Stored data
*****
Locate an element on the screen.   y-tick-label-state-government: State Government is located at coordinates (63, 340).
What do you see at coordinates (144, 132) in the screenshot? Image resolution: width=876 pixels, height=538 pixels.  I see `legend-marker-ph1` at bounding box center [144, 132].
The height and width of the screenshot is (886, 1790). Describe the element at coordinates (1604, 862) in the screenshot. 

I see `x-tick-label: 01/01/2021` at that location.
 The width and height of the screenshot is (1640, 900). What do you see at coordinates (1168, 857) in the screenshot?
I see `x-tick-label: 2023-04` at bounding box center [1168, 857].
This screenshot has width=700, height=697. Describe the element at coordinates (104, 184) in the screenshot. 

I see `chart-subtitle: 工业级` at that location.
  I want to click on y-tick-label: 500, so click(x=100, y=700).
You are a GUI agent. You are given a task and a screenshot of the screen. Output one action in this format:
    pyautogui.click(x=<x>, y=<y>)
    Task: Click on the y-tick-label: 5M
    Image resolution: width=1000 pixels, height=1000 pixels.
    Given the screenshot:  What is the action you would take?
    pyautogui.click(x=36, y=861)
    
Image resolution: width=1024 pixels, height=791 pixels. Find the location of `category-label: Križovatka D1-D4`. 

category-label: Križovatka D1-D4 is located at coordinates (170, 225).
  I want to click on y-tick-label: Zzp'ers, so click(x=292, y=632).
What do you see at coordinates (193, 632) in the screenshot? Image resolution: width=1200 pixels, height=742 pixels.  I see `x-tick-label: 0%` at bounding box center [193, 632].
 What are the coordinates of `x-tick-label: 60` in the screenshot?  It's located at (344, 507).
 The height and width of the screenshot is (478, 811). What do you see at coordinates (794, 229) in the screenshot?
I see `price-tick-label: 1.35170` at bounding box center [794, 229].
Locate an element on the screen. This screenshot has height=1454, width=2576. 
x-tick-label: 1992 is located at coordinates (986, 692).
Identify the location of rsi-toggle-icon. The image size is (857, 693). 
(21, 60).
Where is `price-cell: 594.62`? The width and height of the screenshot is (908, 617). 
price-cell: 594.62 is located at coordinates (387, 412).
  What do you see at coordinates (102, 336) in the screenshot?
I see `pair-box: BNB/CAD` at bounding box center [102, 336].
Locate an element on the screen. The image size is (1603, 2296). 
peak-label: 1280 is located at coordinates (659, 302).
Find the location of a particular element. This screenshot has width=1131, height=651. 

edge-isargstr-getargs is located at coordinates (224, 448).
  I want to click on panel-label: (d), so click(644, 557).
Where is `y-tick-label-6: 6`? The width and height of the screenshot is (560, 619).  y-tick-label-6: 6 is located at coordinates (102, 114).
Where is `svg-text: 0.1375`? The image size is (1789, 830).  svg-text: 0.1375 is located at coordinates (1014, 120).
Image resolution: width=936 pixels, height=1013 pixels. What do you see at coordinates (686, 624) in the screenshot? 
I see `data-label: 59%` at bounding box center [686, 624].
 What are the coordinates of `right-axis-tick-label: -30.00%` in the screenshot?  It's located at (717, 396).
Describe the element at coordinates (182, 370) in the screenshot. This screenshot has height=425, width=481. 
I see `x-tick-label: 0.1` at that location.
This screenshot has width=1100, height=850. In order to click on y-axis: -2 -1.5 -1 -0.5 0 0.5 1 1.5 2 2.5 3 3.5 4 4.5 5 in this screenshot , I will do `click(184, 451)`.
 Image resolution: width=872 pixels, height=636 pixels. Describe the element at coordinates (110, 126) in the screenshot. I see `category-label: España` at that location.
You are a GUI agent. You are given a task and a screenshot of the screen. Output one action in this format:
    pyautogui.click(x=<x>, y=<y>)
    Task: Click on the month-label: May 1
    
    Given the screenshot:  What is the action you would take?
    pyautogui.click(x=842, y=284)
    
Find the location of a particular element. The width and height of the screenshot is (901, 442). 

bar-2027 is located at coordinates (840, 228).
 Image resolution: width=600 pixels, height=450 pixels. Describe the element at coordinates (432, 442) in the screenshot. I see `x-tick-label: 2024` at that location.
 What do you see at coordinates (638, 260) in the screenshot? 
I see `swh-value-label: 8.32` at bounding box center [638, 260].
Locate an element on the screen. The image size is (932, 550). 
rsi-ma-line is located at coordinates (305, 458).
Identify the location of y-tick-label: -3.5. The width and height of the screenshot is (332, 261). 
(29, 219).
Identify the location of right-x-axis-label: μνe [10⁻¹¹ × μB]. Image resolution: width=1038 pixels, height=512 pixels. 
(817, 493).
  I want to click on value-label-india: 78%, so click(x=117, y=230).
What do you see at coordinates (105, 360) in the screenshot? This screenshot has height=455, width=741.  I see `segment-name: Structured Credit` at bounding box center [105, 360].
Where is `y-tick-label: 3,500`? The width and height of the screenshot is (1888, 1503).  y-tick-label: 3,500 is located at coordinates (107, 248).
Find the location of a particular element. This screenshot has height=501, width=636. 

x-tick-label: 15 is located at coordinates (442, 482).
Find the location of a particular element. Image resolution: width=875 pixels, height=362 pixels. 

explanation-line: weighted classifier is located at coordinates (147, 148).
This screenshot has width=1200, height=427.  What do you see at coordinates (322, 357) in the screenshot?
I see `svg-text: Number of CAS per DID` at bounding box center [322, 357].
*****
= REQUIRED WORK =
Rewrite all of the material above, changing every "Find the location of" to "Locate" and leaving the rest the same.

= REPLY =
Locate an element on the screen.   y-tick-label-state-government: State Government is located at coordinates (63, 340).
What do you see at coordinates (144, 132) in the screenshot? Image resolution: width=876 pixels, height=538 pixels.  I see `legend-marker-ph1` at bounding box center [144, 132].
The height and width of the screenshot is (886, 1790). Describe the element at coordinates (1604, 862) in the screenshot. 

I see `x-tick-label: 01/01/2021` at that location.
 The width and height of the screenshot is (1640, 900). What do you see at coordinates (1168, 857) in the screenshot?
I see `x-tick-label: 2023-04` at bounding box center [1168, 857].
This screenshot has width=700, height=697. Describe the element at coordinates (104, 184) in the screenshot. 

I see `chart-subtitle: 工业级` at that location.
  I want to click on y-tick-label: 500, so click(x=100, y=700).
You are a GUI agent. You are given a task and a screenshot of the screen. Output one action in this format:
    pyautogui.click(x=<x>, y=<y>)
    Task: Click on the y-tick-label: 5M
    Image resolution: width=1000 pixels, height=1000 pixels.
    Given the screenshot:  What is the action you would take?
    pyautogui.click(x=36, y=861)
    
Image resolution: width=1024 pixels, height=791 pixels. Locate `category-label: Križovatka D1-D4`. 

category-label: Križovatka D1-D4 is located at coordinates (170, 225).
  I want to click on y-tick-label: Zzp'ers, so click(x=292, y=632).
What do you see at coordinates (193, 632) in the screenshot? Image resolution: width=1200 pixels, height=742 pixels.  I see `x-tick-label: 0%` at bounding box center [193, 632].
 What are the coordinates of `x-tick-label: 60` in the screenshot?  It's located at (344, 507).
 The height and width of the screenshot is (478, 811). What do you see at coordinates (794, 229) in the screenshot?
I see `price-tick-label: 1.35170` at bounding box center [794, 229].
Locate an element on the screen. This screenshot has height=1454, width=2576. 
x-tick-label: 1992 is located at coordinates (986, 692).
Identify the location of rsi-toggle-icon. The image size is (857, 693). 
(21, 60).
Where is `price-cell: 594.62`? The width and height of the screenshot is (908, 617). 
price-cell: 594.62 is located at coordinates (387, 412).
  What do you see at coordinates (102, 336) in the screenshot?
I see `pair-box: BNB/CAD` at bounding box center [102, 336].
Locate an element on the screen. The image size is (1603, 2296). 
peak-label: 1280 is located at coordinates (659, 302).
Locate a particular element. This screenshot has width=1131, height=651. 

edge-isargstr-getargs is located at coordinates (224, 448).
  I want to click on panel-label: (d), so click(644, 557).
Where is `y-tick-label-6: 6`? The width and height of the screenshot is (560, 619).  y-tick-label-6: 6 is located at coordinates (102, 114).
Where is `svg-text: 0.1375`? The image size is (1789, 830).  svg-text: 0.1375 is located at coordinates (1014, 120).
Image resolution: width=936 pixels, height=1013 pixels. What do you see at coordinates (686, 624) in the screenshot? 
I see `data-label: 59%` at bounding box center [686, 624].
 What are the coordinates of `right-axis-tick-label: -30.00%` in the screenshot?  It's located at (717, 396).
Describe the element at coordinates (182, 370) in the screenshot. This screenshot has height=425, width=481. 
I see `x-tick-label: 0.1` at that location.
This screenshot has width=1100, height=850. In order to click on y-axis: -2 -1.5 -1 -0.5 0 0.5 1 1.5 2 2.5 3 3.5 4 4.5 5 in this screenshot , I will do `click(184, 451)`.
 Image resolution: width=872 pixels, height=636 pixels. Describe the element at coordinates (110, 126) in the screenshot. I see `category-label: España` at that location.
You are a GUI agent. You are given a task and a screenshot of the screen. Output one action in this format:
    pyautogui.click(x=<x>, y=<y>)
    Task: Click on the month-label: May 1
    
    Given the screenshot:  What is the action you would take?
    pyautogui.click(x=842, y=284)
    
Locate a particular element. The width and height of the screenshot is (901, 442). 

bar-2027 is located at coordinates (840, 228).
 Image resolution: width=600 pixels, height=450 pixels. Describe the element at coordinates (432, 442) in the screenshot. I see `x-tick-label: 2024` at that location.
 What do you see at coordinates (638, 260) in the screenshot? 
I see `swh-value-label: 8.32` at bounding box center [638, 260].
Locate an element on the screen. The image size is (932, 550). 
rsi-ma-line is located at coordinates (305, 458).
Identify the location of y-tick-label: -3.5. The width and height of the screenshot is (332, 261). 
(29, 219).
Identify the location of right-x-axis-label: μνe [10⁻¹¹ × μB]. Image resolution: width=1038 pixels, height=512 pixels. 
(817, 493).
  I want to click on value-label-india: 78%, so click(x=117, y=230).
What do you see at coordinates (105, 360) in the screenshot? This screenshot has height=455, width=741.  I see `segment-name: Structured Credit` at bounding box center [105, 360].
Where is `y-tick-label: 3,500`? The width and height of the screenshot is (1888, 1503).  y-tick-label: 3,500 is located at coordinates (107, 248).
Locate a particular element. This screenshot has height=501, width=636. 

x-tick-label: 15 is located at coordinates (442, 482).
Locate a particular element. Image resolution: width=875 pixels, height=362 pixels. 

explanation-line: weighted classifier is located at coordinates (147, 148).
This screenshot has width=1200, height=427.  What do you see at coordinates (322, 357) in the screenshot?
I see `svg-text: Number of CAS per DID` at bounding box center [322, 357].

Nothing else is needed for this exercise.